**Source extract**
Currently the frame_sampling package implements its own Dataset class, which it subclasses to create the VideoDataset class. This class has value outside of the frame_sampling package.

Code

The code being discussed:

"""Implements classes for dealing with video data."""
from abc import ABC
from abc import abstractmethod
from dataclasses import InitVar
from dataclasses import dataclass
from pathlib import Path
from typing import Generator
from typing import Iterator
from typing import List
from typing import Union
@dataclass
class Dataset(ABC):
"""Defined the abstract base class for all datasets."""
data_dir: InitVar[Union[str, Path]]
def __post_init__(self, data_dir: Union[str, Path]) -> None:
"""Apply post constructor processing to args."""
# get data path object
self._data_path: Path = Path(data_dir)
# make sure path exists
self._dataset_exists()
# create index
self.index: List[Path] = [path for path in self._get_filepaths()]
def __iter__(self) -> Iterator[Path]:
"""Defining the iteration behavior."""
return iter(self.index)
def __len__(self) -> int:
"""Defining how to calculate length of dataset."""
return len(self.index)

**Set of tasks**
- 1) Copy out the lines of the listing from the line containing "Viewport: 126px width, 108px" through the line containing "click(253, 241)", keeping every character unchanged.
- 2) Carry on the excerpt about the video Dataset class from its last line.

Rows of pointing data

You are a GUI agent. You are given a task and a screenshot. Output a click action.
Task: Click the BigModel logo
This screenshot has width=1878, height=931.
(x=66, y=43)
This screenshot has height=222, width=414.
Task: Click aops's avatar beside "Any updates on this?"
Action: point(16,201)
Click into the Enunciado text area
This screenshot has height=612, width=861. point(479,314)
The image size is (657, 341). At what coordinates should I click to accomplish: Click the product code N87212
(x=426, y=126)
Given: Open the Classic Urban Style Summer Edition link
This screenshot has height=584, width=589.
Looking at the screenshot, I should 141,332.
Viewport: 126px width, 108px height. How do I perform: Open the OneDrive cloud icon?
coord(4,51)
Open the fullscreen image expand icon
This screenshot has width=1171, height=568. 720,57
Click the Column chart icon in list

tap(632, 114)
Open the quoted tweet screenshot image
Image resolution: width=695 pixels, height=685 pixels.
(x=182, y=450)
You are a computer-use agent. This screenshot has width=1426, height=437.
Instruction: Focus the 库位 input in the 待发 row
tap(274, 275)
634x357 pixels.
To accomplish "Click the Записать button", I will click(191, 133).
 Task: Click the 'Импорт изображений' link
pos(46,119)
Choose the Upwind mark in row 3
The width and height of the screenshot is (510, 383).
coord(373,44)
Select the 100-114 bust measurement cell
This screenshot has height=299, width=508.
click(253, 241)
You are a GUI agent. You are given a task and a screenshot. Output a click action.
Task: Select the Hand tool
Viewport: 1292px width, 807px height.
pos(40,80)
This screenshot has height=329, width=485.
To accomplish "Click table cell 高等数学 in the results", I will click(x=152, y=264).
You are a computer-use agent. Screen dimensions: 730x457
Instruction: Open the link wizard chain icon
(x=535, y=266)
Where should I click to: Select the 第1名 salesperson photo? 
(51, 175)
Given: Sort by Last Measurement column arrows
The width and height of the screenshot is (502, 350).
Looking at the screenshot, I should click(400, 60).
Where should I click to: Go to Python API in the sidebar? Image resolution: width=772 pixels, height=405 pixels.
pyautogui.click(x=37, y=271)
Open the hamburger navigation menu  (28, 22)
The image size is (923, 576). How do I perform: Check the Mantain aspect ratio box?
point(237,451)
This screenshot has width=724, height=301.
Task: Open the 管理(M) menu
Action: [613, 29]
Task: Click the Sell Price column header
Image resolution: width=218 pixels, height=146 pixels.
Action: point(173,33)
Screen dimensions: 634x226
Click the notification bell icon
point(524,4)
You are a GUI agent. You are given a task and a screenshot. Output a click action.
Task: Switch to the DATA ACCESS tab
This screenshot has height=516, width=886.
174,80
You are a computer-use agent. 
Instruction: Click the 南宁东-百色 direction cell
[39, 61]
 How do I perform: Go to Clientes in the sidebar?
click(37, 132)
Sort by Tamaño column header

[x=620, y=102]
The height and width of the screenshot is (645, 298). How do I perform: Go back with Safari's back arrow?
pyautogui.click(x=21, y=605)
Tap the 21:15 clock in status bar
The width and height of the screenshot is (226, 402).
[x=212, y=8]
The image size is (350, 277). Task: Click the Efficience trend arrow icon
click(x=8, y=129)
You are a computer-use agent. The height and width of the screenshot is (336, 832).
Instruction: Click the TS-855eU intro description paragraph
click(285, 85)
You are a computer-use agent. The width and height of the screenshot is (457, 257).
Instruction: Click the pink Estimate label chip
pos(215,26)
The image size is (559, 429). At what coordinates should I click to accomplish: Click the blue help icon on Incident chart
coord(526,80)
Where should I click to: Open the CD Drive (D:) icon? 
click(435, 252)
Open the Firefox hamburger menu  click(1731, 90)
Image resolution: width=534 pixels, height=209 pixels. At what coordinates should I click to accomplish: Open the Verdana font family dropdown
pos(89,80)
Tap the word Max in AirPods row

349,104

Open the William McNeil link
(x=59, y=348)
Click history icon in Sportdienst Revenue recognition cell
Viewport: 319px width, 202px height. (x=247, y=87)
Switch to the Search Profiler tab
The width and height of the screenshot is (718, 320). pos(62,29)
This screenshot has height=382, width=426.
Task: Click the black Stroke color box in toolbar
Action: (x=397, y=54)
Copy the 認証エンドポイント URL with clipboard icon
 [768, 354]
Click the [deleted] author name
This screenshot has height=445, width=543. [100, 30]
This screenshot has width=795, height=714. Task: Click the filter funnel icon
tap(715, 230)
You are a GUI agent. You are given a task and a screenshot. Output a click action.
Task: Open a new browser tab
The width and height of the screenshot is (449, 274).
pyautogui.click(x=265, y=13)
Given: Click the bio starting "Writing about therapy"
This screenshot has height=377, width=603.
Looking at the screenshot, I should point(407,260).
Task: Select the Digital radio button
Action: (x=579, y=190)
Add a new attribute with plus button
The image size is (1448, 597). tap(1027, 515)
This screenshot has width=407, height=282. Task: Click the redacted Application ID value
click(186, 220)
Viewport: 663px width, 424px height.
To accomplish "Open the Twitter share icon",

**The replies**
- 1)
Viewport: 126px width, 108px height. How do I perform: Open the OneDrive cloud icon?
coord(4,51)
Open the fullscreen image expand icon
This screenshot has width=1171, height=568. 720,57
Click the Column chart icon in list

tap(632, 114)
Open the quoted tweet screenshot image
Image resolution: width=695 pixels, height=685 pixels.
(x=182, y=450)
You are a computer-use agent. This screenshot has width=1426, height=437.
Instruction: Focus the 库位 input in the 待发 row
tap(274, 275)
634x357 pixels.
To accomplish "Click the Записать button", I will click(191, 133).
 Task: Click the 'Импорт изображений' link
pos(46,119)
Choose the Upwind mark in row 3
The width and height of the screenshot is (510, 383).
coord(373,44)
Select the 100-114 bust measurement cell
This screenshot has height=299, width=508.
click(253, 241)

- 2)
def __getitem__(self, idx: int) -> Path:
"""Defining how data path objects will be accessed."""
return self.index[idx]
def _dataset_exists(self) -> None:
"""Make sure path to data dir exists."""
assert self._data_path.exists()
def _get_filepaths(self) -> Generator[Path, None, None]:
"""Scan target directory for file extensions and grab their file paths."""
# iterate target file extensions
for ext in self.file_extensions:
# loop through video paths matching ext
yield from self._data_path.glob(f"**/{ext}")
@property
@abstractmethod
def type(self) -> str:
"""Defines the type of the data found in dataset."""
pass
@property
@abstractmethod
def file_extensions(self) -> List[str]:
"""Defines the file extensions accepted for the given data type."""
pass
@property
def path(self) -> str:
"""Retuns the data path as a string."""
return str(self._data_path)
class VideoDataset(Dataset):
"""Dataset of video files."""
type = "video"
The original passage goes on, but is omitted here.